(Records shown begins)

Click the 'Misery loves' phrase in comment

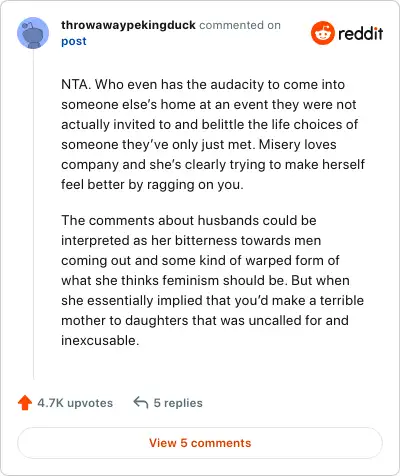tap(297, 144)
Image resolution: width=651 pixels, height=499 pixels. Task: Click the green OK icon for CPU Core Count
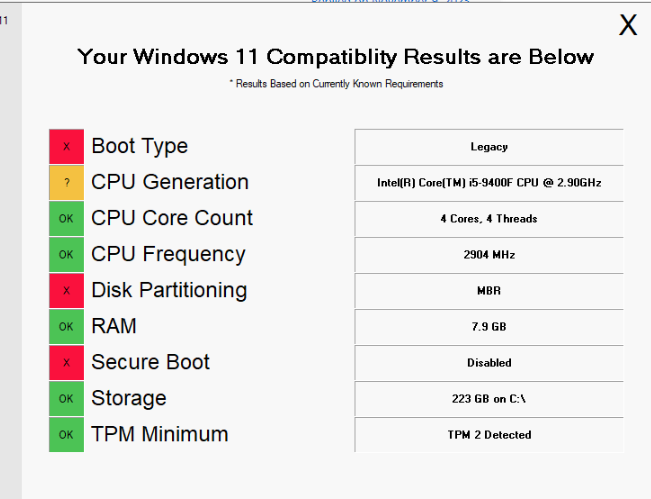pyautogui.click(x=66, y=219)
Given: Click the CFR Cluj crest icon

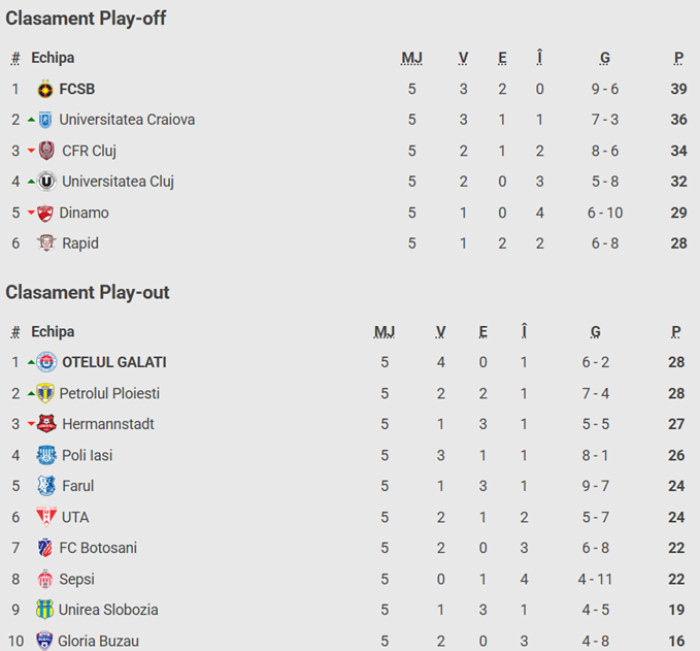Looking at the screenshot, I should pyautogui.click(x=47, y=151).
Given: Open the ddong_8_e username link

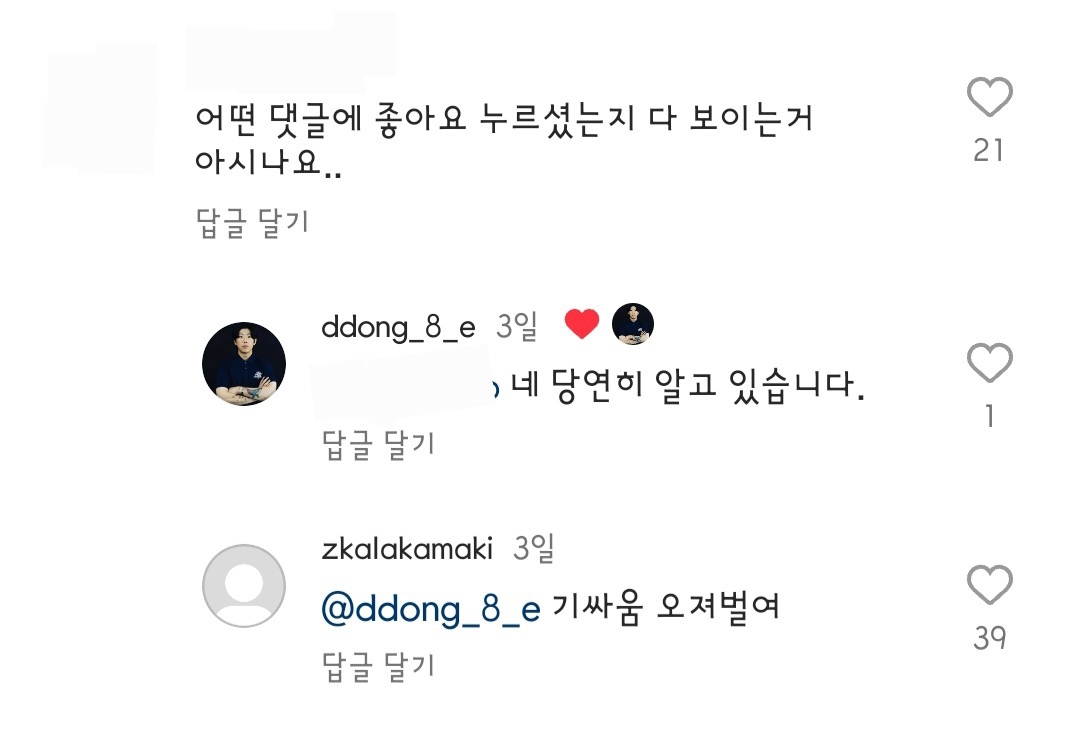Looking at the screenshot, I should [399, 327].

(Records shown ends)

What is needed is an exact printout of every record above, with the pictures left out.

Click the 'Misery loves' phrase in comment

tap(297, 144)
Image resolution: width=651 pixels, height=499 pixels. Task: Click the green OK icon for CPU Core Count
pyautogui.click(x=66, y=219)
Given: Click the CFR Cluj crest icon

Looking at the screenshot, I should pyautogui.click(x=47, y=151).
Given: Open the ddong_8_e username link

Looking at the screenshot, I should [399, 327].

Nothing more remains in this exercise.